Copy out the part of the entries that opens with the line containing "Identify the location" and runs through the end of the entries, keeping every line as it stands. Leave the pictures out.
^^^^^^^^^^^^^^^^
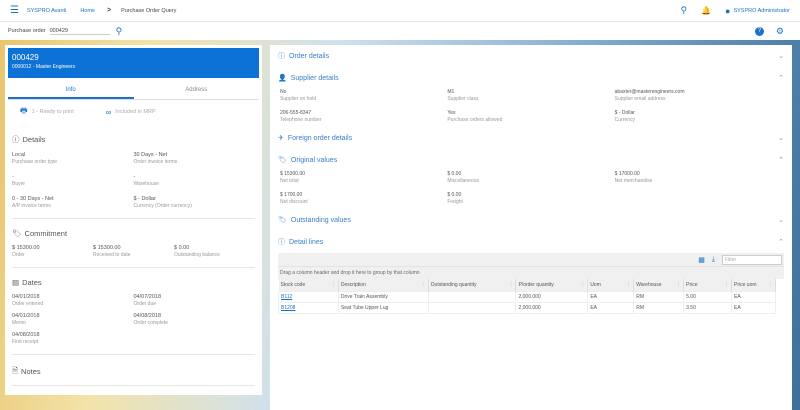  Describe the element at coordinates (24, 110) in the screenshot. I see `printer-icon: 🖶` at that location.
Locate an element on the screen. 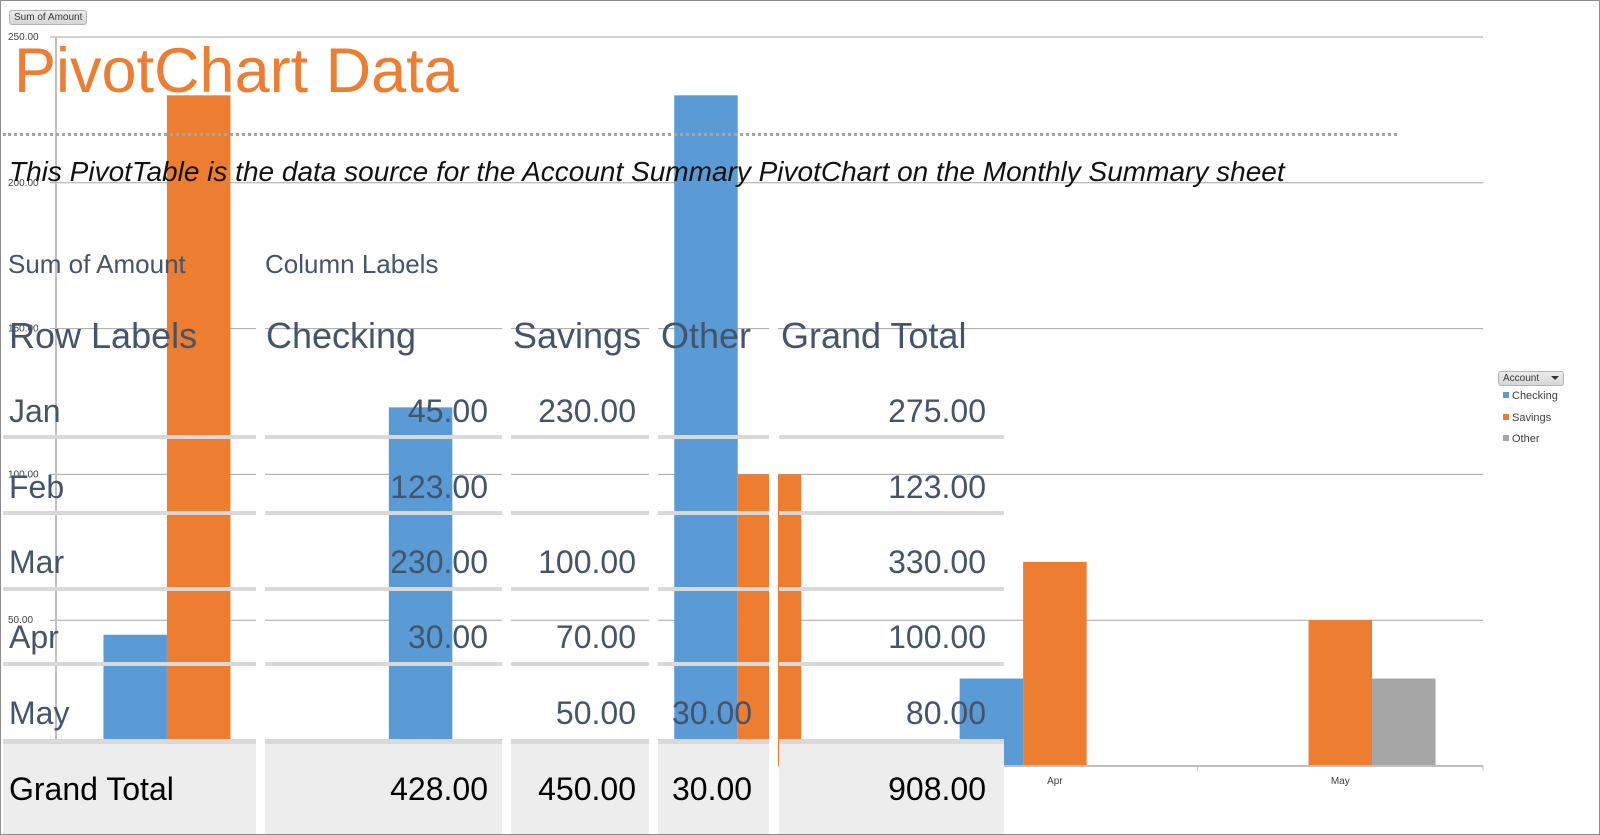 The height and width of the screenshot is (835, 1600). legend-label: Checking is located at coordinates (1535, 396).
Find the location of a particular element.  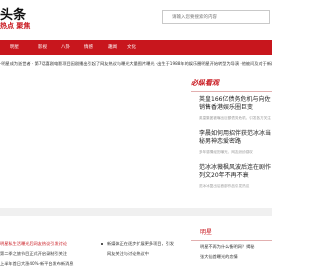

bottom-list-item-3: 上半年首日大涨40%·新平台发布新消息 is located at coordinates (36, 264).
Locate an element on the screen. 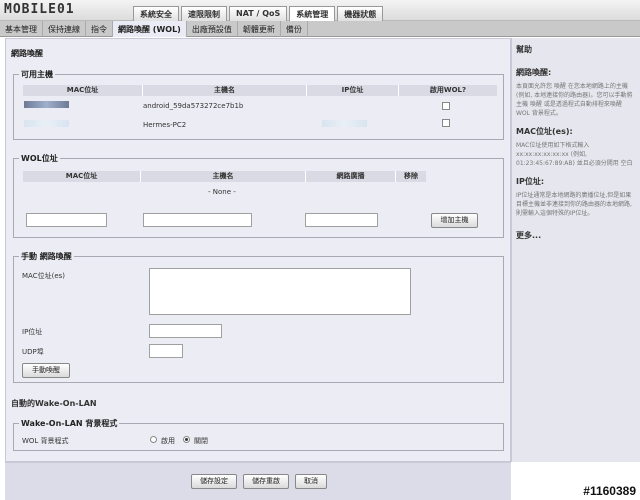 The height and width of the screenshot is (500, 640). subtab-firmware: 韌體更新 is located at coordinates (260, 29).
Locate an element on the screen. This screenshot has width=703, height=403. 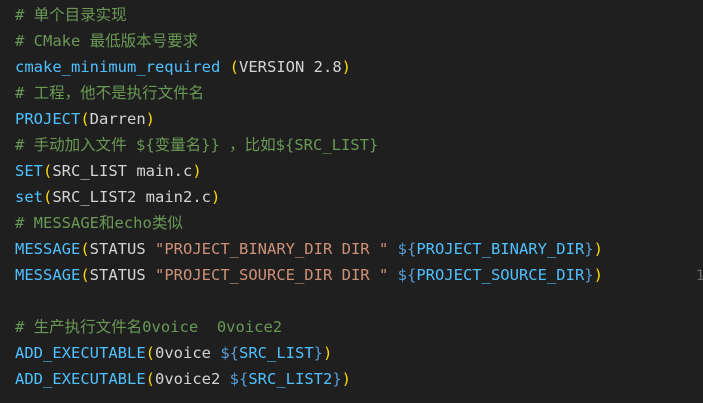
code-token: "PROJECT_SOURCE_DIR DIR " is located at coordinates (272, 275).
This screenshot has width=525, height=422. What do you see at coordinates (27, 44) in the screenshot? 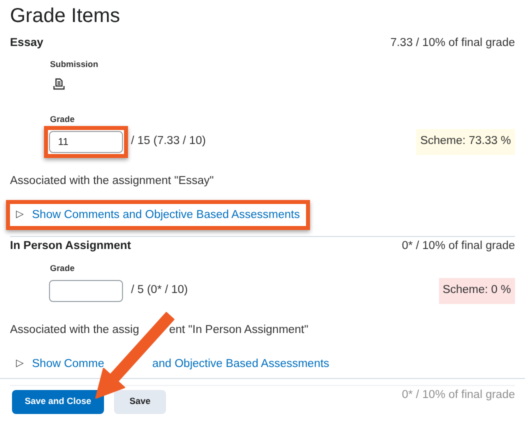
I see `item-title: Essay` at bounding box center [27, 44].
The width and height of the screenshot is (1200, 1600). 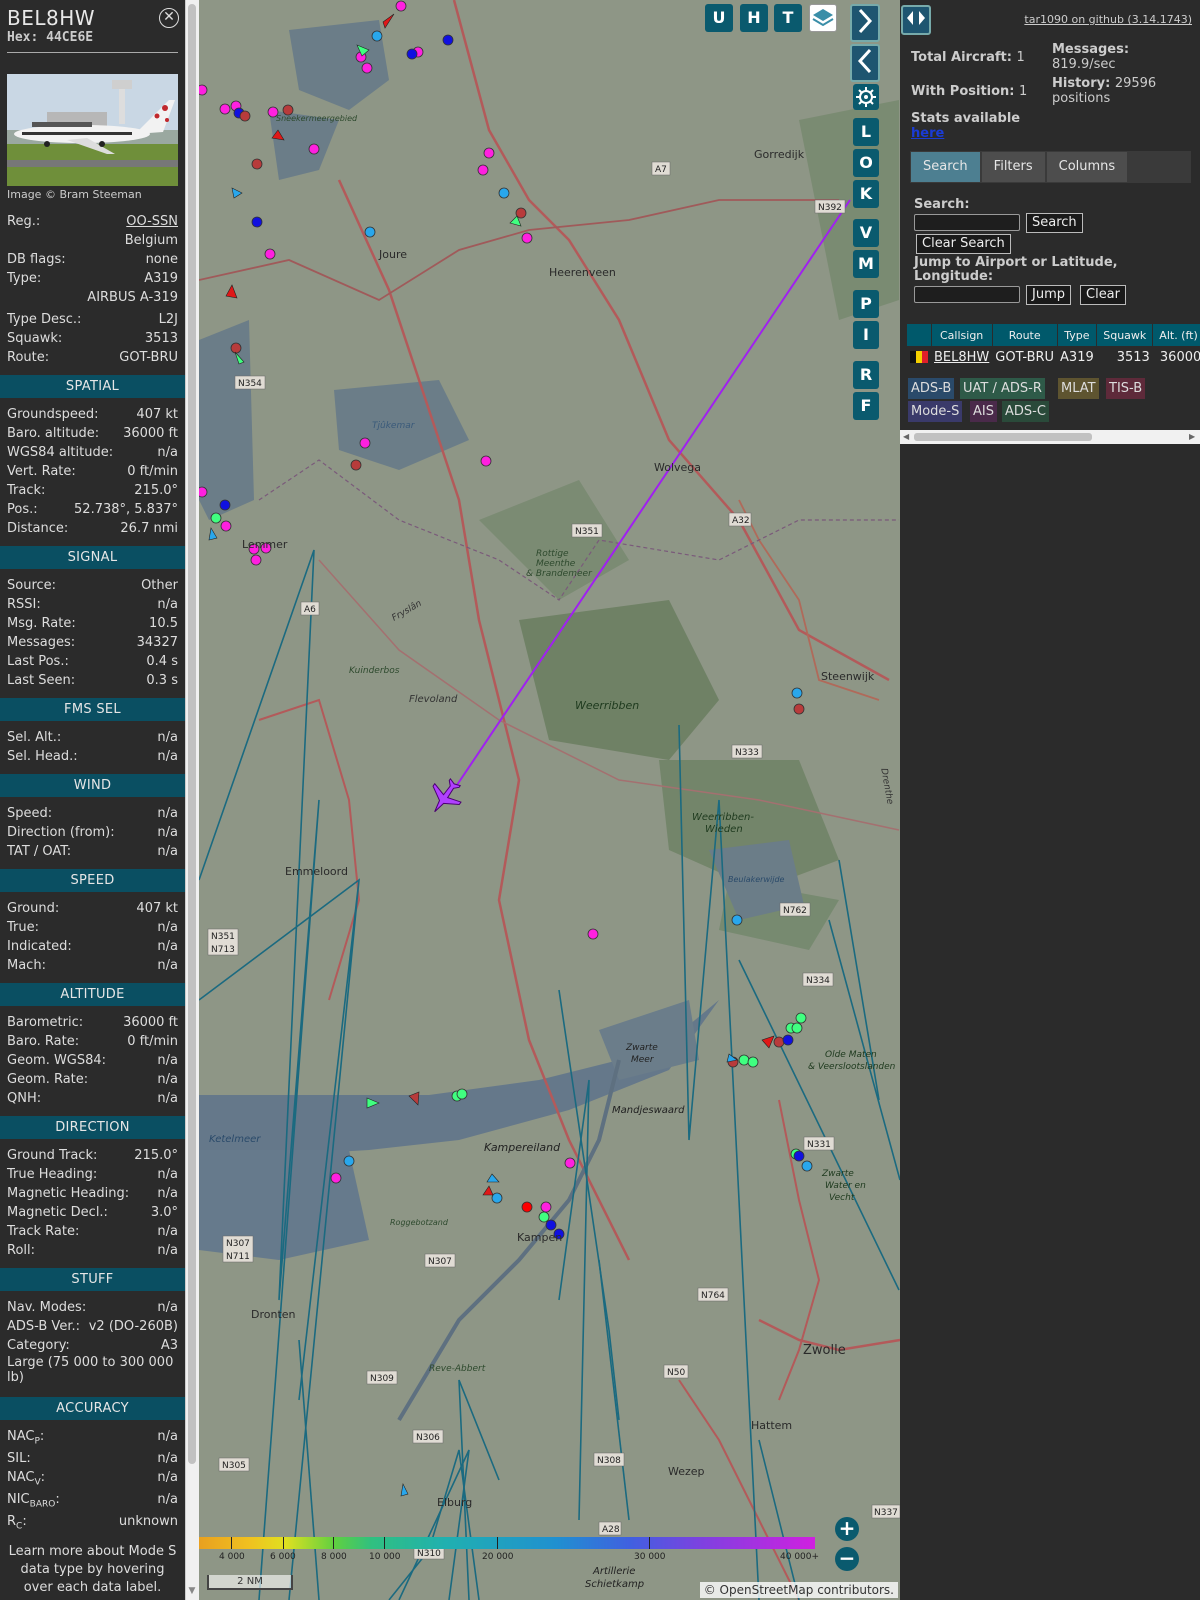 What do you see at coordinates (1054, 223) in the screenshot?
I see `search-button: Search` at bounding box center [1054, 223].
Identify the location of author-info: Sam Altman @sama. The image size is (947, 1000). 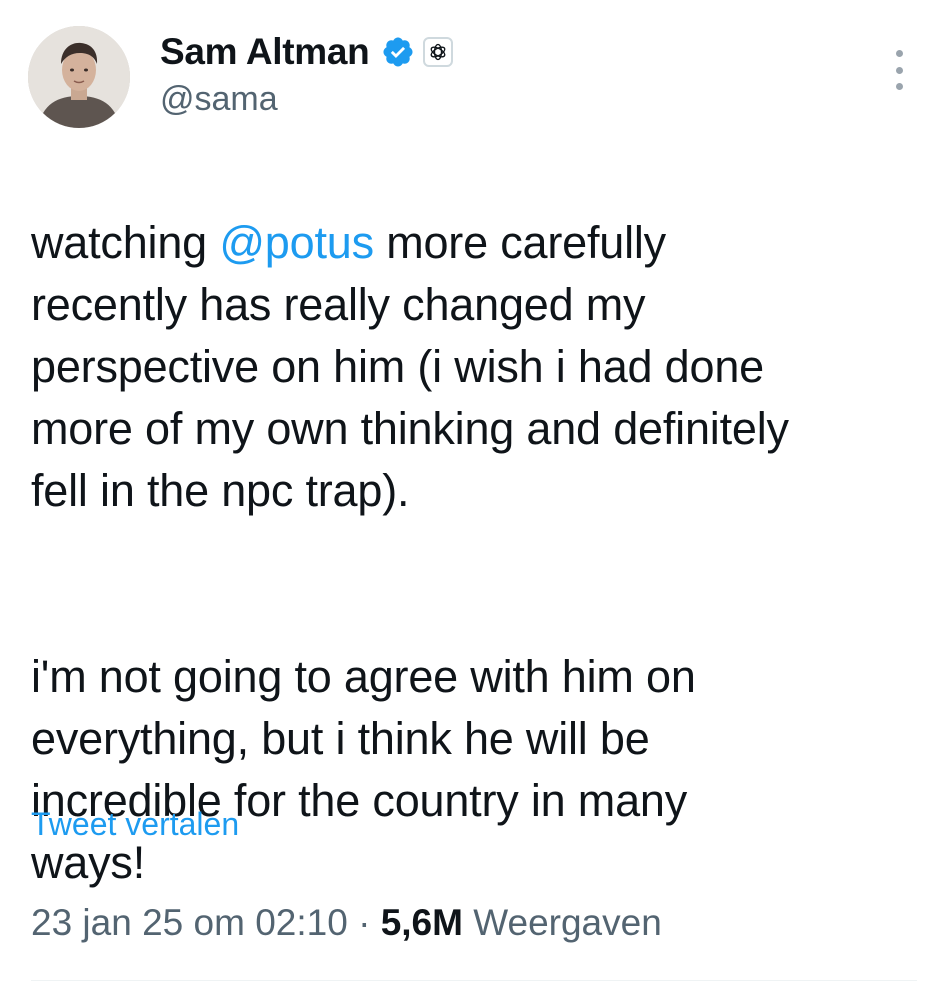
(307, 74).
^^^^^^^^^^^^^^^^
• [ANSWER]
Identify the location of author-info: Sam Altman @sama. The image size is (947, 1000). 
(307, 74).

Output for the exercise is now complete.